→ TASK
Duplicate the records starting at the line that has "Task: Open 媒体管理器 media manager" and ending after the line that has "Action: point(1153,46)", both of those lines included.

→ PROVIDED RECORDS
..............................
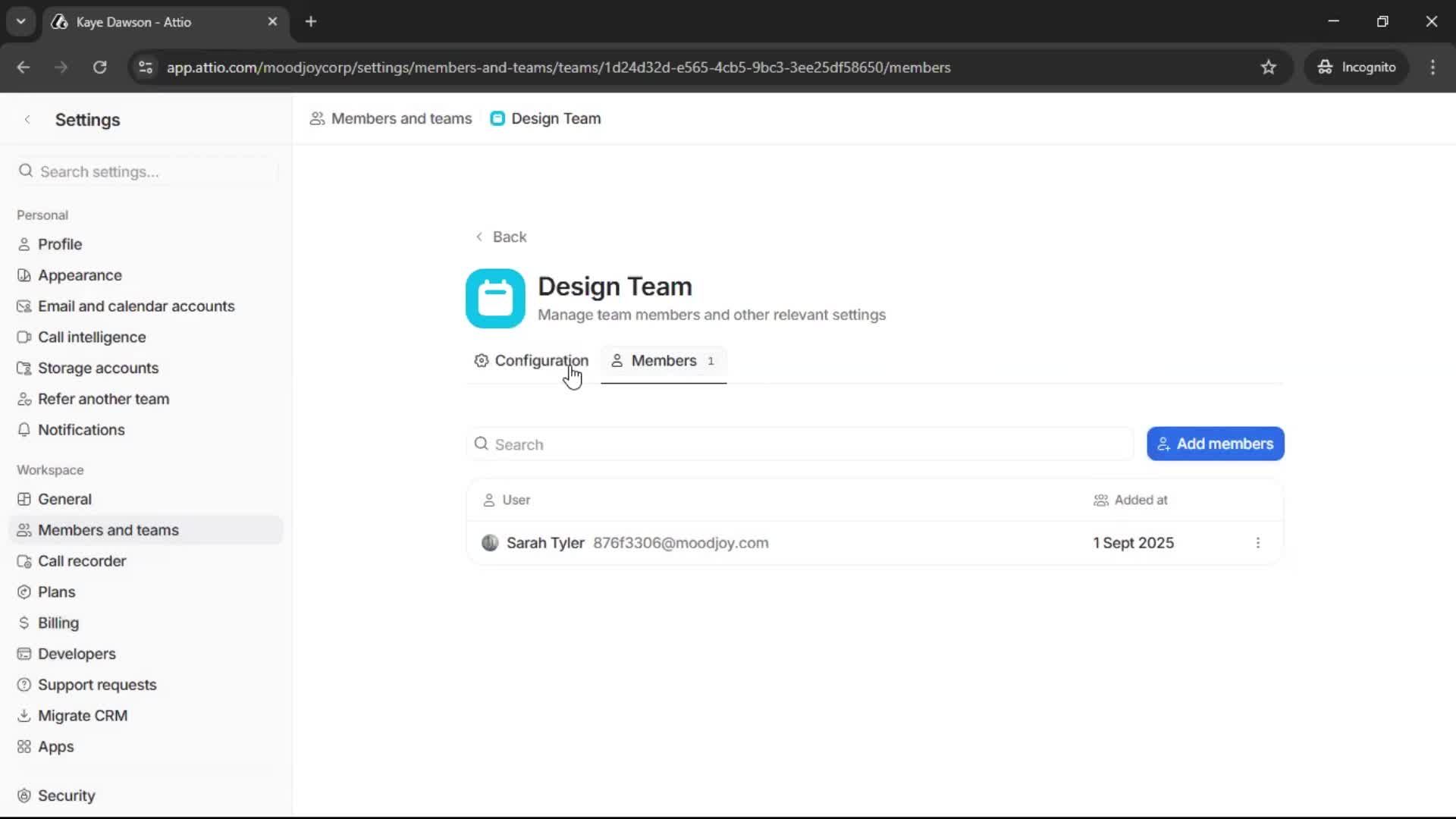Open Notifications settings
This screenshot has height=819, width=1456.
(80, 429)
..............................
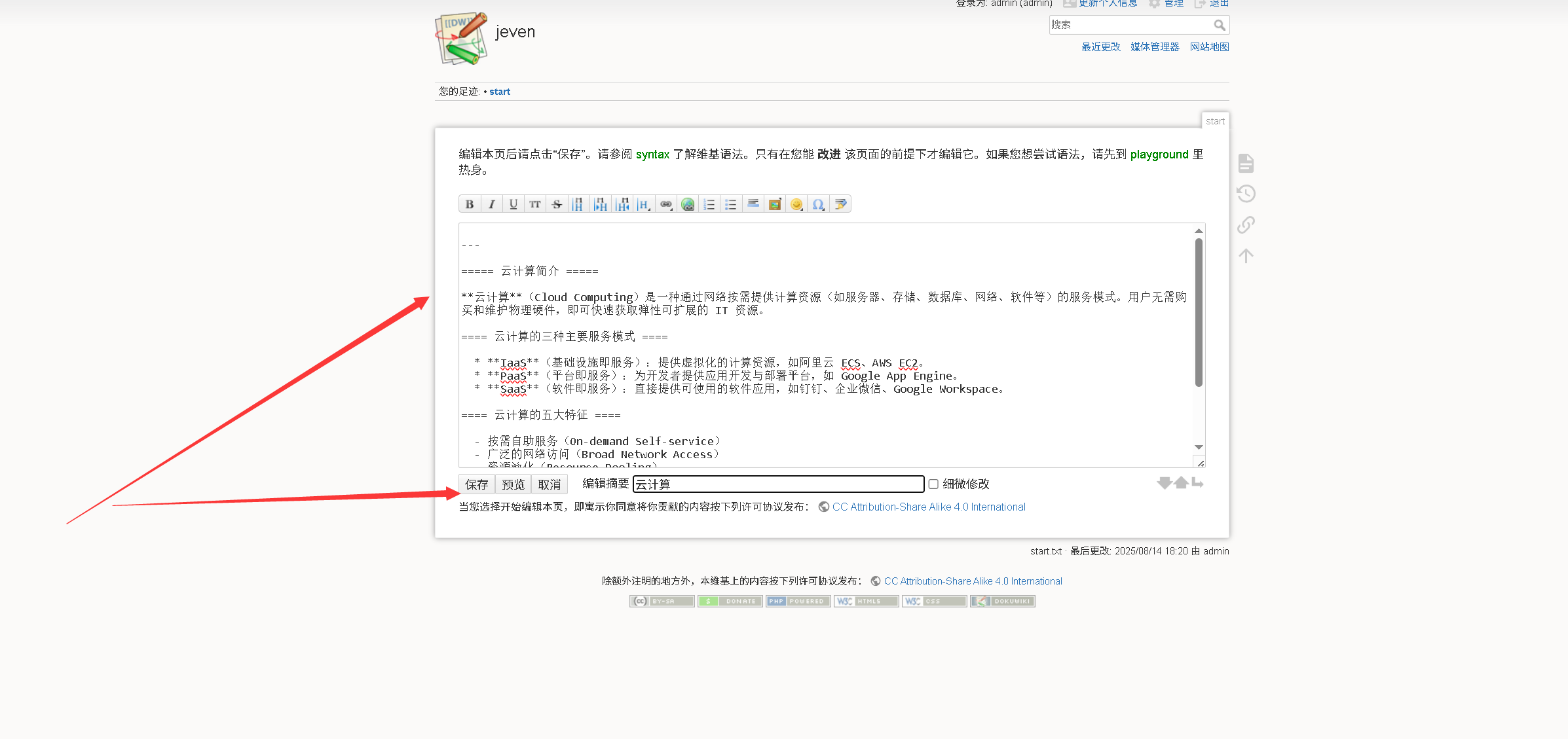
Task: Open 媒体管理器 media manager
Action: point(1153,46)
..............................
→ RESPONSE TO THIS EXERCISE
Task: Open 媒体管理器 media manager
Action: point(1153,46)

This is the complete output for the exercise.